- [Task material]:
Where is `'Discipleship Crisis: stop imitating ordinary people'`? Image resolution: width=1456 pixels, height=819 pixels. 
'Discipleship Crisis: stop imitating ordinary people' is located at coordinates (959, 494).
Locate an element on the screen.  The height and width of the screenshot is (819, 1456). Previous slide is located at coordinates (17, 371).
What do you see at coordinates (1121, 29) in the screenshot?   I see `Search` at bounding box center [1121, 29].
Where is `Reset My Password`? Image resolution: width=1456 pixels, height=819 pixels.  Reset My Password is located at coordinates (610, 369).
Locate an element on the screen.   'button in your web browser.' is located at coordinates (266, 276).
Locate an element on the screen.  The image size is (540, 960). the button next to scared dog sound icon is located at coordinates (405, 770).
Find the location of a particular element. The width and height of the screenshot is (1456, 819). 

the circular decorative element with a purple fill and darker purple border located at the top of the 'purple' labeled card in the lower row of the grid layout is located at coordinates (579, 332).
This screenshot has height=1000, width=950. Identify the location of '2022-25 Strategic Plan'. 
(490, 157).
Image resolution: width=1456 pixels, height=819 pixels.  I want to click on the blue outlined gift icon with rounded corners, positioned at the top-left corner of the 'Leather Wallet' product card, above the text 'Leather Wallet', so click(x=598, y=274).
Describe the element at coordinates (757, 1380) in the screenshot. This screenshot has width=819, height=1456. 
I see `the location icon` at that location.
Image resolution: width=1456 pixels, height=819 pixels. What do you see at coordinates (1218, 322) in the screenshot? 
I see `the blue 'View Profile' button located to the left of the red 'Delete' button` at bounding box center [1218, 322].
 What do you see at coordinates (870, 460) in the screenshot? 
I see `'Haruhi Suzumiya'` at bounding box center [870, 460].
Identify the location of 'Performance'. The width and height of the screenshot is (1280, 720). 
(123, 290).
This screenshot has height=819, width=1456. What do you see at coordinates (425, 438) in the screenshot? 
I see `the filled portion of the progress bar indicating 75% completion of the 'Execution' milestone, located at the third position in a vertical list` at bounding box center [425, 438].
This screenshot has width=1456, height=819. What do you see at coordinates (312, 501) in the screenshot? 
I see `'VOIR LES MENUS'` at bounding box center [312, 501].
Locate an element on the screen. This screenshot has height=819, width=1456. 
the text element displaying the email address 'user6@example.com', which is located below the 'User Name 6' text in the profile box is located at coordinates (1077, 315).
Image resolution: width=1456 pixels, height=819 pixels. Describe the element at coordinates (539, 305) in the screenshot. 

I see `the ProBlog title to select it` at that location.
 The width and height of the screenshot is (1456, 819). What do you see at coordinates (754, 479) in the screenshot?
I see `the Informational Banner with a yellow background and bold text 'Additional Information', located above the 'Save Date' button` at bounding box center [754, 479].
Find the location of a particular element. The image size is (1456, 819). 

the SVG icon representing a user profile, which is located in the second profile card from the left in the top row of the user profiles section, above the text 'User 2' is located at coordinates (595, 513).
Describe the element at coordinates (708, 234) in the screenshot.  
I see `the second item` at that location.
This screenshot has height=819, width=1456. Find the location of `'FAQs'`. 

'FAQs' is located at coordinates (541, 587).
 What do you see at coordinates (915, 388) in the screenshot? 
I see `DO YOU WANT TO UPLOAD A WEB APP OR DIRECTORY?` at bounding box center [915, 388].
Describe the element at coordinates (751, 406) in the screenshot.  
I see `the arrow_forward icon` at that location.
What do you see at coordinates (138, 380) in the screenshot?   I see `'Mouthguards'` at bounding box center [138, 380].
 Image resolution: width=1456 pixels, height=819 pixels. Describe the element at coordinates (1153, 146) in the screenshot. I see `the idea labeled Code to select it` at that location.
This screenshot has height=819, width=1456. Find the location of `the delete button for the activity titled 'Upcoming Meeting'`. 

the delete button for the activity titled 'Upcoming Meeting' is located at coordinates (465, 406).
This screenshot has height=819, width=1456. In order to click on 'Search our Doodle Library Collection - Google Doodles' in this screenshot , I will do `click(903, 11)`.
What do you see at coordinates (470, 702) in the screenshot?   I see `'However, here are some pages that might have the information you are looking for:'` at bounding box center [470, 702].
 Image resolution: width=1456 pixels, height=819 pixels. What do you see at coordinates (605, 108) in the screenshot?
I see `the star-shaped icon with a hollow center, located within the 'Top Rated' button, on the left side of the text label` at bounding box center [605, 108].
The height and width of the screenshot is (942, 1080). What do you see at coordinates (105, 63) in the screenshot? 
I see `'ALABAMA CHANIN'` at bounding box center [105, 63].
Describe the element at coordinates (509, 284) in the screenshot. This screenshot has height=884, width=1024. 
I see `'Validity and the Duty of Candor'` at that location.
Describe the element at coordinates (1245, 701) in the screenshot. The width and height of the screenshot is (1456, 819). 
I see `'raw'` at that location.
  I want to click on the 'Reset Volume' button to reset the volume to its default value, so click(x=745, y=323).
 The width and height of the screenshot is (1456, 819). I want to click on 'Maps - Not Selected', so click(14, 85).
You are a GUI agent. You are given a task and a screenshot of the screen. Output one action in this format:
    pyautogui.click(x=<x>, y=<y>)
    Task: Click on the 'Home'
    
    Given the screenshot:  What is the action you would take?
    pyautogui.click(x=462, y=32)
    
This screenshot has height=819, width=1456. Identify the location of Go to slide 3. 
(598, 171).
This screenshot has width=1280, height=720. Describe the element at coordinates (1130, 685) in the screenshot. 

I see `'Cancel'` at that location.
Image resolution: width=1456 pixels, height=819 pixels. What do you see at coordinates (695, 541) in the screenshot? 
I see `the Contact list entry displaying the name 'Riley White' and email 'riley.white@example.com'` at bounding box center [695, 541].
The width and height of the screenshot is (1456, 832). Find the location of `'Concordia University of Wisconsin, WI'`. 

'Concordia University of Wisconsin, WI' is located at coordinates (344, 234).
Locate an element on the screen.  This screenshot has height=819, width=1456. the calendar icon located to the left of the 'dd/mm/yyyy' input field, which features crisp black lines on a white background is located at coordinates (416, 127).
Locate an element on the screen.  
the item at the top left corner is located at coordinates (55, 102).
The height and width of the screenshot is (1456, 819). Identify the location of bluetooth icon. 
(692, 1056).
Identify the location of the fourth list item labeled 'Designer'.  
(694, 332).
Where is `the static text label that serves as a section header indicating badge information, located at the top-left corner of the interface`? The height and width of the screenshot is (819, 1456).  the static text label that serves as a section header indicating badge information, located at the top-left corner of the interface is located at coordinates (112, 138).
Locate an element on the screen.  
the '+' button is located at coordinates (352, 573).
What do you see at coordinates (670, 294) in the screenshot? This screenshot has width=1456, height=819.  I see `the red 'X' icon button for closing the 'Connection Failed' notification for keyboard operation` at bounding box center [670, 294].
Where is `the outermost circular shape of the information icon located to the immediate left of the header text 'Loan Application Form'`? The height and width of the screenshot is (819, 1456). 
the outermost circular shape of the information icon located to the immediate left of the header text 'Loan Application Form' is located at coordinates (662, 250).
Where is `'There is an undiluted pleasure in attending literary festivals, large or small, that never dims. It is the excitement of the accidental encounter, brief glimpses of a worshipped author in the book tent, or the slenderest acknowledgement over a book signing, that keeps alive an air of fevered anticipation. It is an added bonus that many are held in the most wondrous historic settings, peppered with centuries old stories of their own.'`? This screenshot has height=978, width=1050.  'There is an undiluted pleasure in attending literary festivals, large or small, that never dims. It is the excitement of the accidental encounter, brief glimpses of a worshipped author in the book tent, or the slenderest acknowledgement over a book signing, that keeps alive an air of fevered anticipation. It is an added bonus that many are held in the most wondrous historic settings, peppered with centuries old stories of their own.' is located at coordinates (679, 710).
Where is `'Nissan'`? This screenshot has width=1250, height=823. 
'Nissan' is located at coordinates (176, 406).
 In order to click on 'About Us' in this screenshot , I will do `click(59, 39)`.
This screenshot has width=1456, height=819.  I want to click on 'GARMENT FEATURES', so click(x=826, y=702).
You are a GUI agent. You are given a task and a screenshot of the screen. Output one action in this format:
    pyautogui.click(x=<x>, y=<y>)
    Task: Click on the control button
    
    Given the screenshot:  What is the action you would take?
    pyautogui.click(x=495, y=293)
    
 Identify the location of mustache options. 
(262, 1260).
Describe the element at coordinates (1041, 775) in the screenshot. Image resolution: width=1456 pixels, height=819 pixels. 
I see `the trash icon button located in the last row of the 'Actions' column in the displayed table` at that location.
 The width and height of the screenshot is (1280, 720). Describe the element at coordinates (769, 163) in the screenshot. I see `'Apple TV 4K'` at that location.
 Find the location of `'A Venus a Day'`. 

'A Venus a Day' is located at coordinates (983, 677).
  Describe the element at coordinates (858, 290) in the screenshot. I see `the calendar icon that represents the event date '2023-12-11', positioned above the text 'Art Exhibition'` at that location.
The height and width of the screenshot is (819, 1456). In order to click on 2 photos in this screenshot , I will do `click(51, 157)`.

- [Goal of the exercise]: Reproduce the material above verbatim, from the line containing "This screenshot has width=1280, height=720." through the line containing "center [695, 541].".

- [Written answer]:
This screenshot has width=1280, height=720. Describe the element at coordinates (1130, 685) in the screenshot. 

I see `'Cancel'` at that location.
Image resolution: width=1456 pixels, height=819 pixels. What do you see at coordinates (695, 541) in the screenshot? 
I see `the Contact list entry displaying the name 'Riley White' and email 'riley.white@example.com'` at bounding box center [695, 541].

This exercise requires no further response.